2017 01 09 kyodoprinting共同印刷(株)は、2011年に開発を発表した「非吸着性フィルム」の加工性を向上させ、量産に適した高機能フィルム「ノンキャッチ®」として販売を開始する。

 非吸着性フィルムは、非吸着性・保香性・ガスバリア性などの機能性と、ヒートシール性とを併せ持つ高機能フィルム。非吸着性樹脂のEVOH※1とヒートシール性をもつポリオレフィン樹脂とをポリマーアロイ化※2する独自技術により、2011年に製品化に成功した。
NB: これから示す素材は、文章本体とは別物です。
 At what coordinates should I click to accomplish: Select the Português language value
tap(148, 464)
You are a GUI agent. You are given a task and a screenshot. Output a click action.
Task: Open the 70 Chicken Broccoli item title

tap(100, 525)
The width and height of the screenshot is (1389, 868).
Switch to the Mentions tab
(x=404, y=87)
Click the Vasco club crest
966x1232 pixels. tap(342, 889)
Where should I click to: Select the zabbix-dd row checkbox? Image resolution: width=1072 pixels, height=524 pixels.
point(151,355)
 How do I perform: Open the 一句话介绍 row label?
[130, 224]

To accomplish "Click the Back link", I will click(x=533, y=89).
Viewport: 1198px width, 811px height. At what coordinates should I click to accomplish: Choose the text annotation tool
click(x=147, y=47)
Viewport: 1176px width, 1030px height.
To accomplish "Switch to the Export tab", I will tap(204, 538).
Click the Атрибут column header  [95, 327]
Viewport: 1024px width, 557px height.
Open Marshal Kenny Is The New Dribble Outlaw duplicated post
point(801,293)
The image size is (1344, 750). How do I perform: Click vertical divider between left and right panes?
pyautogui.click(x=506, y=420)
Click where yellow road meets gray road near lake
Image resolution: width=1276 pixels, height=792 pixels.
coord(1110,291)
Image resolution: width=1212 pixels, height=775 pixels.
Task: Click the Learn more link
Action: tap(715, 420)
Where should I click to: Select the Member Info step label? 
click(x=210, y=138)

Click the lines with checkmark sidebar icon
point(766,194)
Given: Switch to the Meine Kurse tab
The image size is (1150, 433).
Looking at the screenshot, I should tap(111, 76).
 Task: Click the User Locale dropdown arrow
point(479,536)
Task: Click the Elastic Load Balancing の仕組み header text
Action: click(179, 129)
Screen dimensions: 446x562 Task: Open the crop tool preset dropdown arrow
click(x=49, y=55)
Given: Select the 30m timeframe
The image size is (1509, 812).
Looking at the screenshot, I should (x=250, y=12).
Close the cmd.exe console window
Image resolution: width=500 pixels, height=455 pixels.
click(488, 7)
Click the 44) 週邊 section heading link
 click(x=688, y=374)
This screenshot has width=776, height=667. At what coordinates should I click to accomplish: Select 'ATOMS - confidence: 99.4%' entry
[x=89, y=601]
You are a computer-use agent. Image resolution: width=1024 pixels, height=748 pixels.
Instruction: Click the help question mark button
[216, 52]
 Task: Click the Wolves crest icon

2015年度から量産化に向けた取り組みを本格化し、湿度影響によるフィルム伸縮の低減およびフィルム寸法精度を向上させ、より柔らかく加工しやすい、量産に適した高機能フィルム「ノンキャッチ®」として販売を開始するに至った。

【ノンキャッチ®の主な特長】

① 内容物の成分がフィルムに吸着しない(非吸着性)

② 非吸着性、製品の香りや薬効を逃がさない保香性・ガスバリア性と、ヒートシール性能を両立

③ 素材となる樹脂本来の柔軟性を生かした、フィルム形状以外の包装材などへも展開可能

④ 独自の高機能フィルムとの複合化により、顧客ニーズに合わせた包装材の提供が可能

 今後は、医薬品や食品、化粧品業界などを中心に、内容物の有効成分を失わずに直接包装ができるノンキャッチ®の拡販に努め、ノンキャッチ®を含め高機能フィルム全体で2021年度に16億円の売上を目指す。また、新たな高機能フィルムの開発も進め、生活・産業資材系事業のさらなる拡大に取り組む。

 なお、ノンキャッチ®をはじめとする高機能フィルムの製造は、医薬品の製造基準であるGMP基準を取り入れた高水準の管理基準と衛生環境、さらに先端製造設備を備えた当社 守谷第二工場(茨城県守谷市)で行う。